#### TASK PROMPT
Below are the records; copy out every line that holds the word "width".

[Stored items]

▬▬▬▬▬▬▬▬▬▬

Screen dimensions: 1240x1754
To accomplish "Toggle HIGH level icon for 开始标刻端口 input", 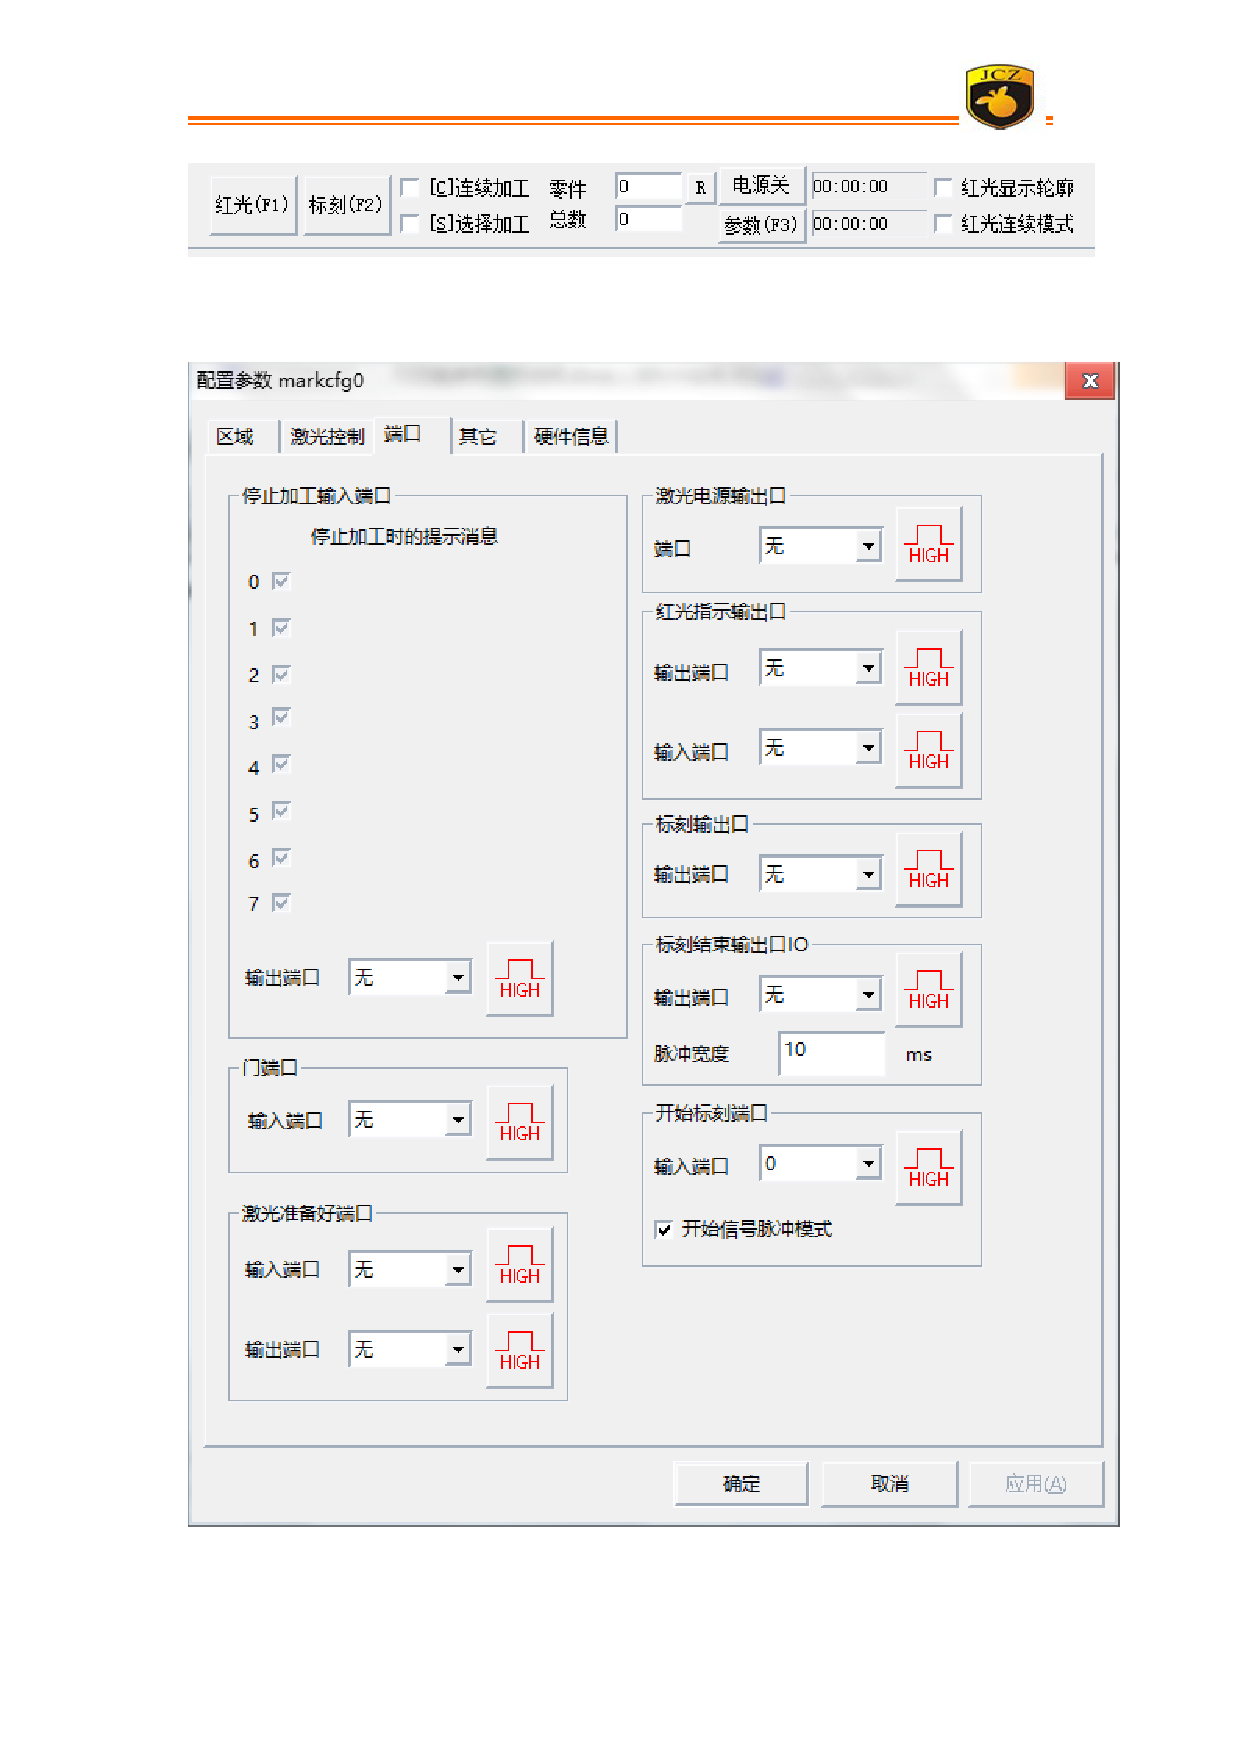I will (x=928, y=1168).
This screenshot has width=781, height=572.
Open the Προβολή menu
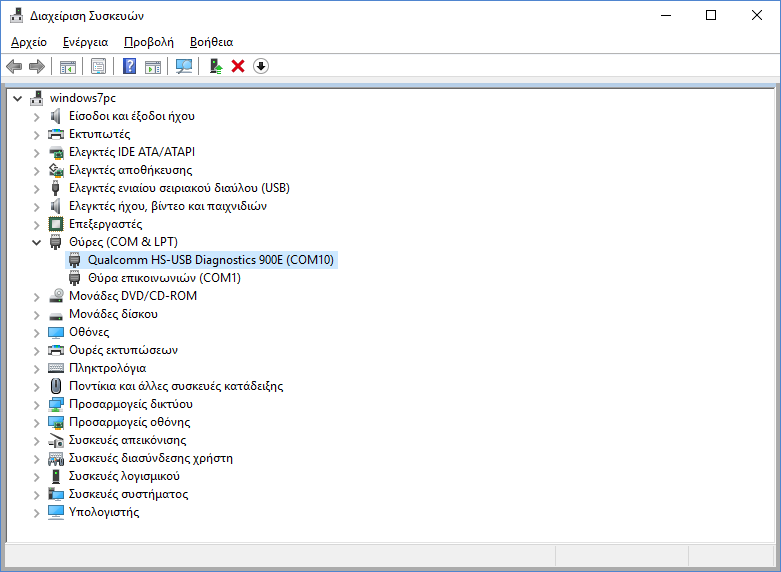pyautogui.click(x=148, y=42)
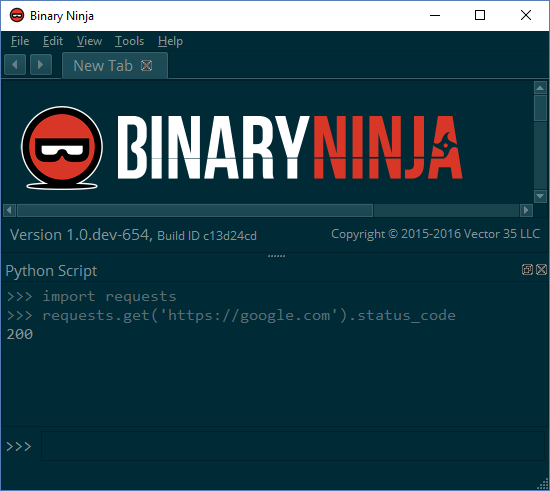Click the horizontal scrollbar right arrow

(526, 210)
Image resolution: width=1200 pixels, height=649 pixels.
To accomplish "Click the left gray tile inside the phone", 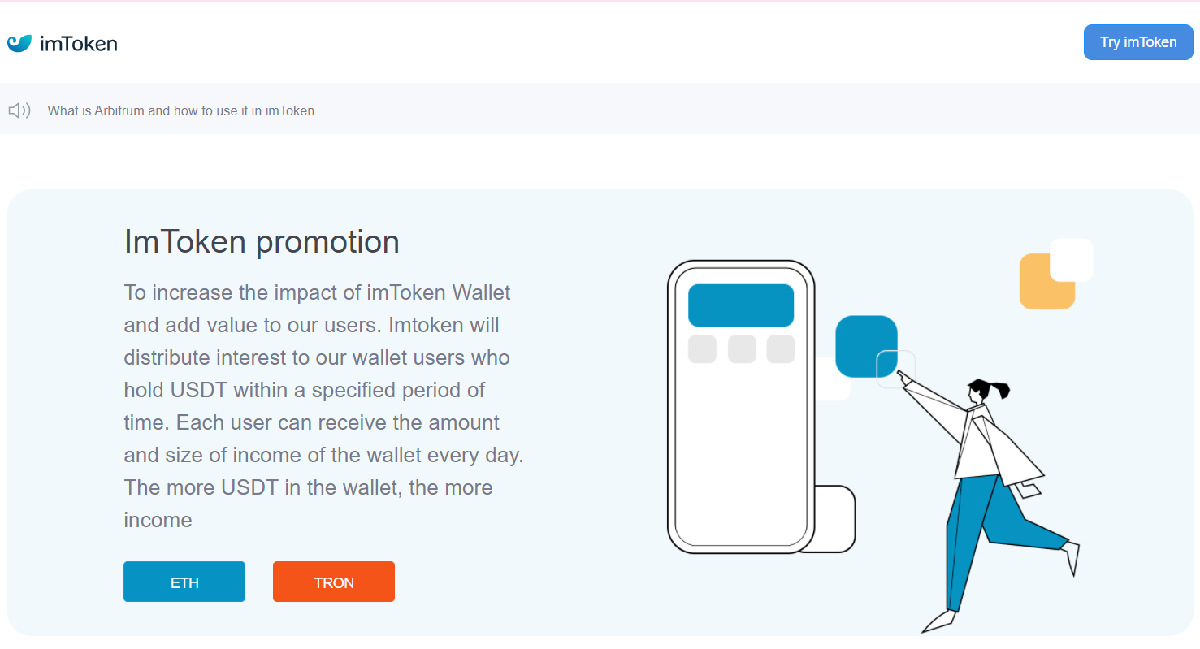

▬▬▬▬▬▬▬▬▬▬

#### WRITTEN RESPONSE
This screenshot has width=781, height=572.
Image resolution: width=1200 pixels, height=649 pixels.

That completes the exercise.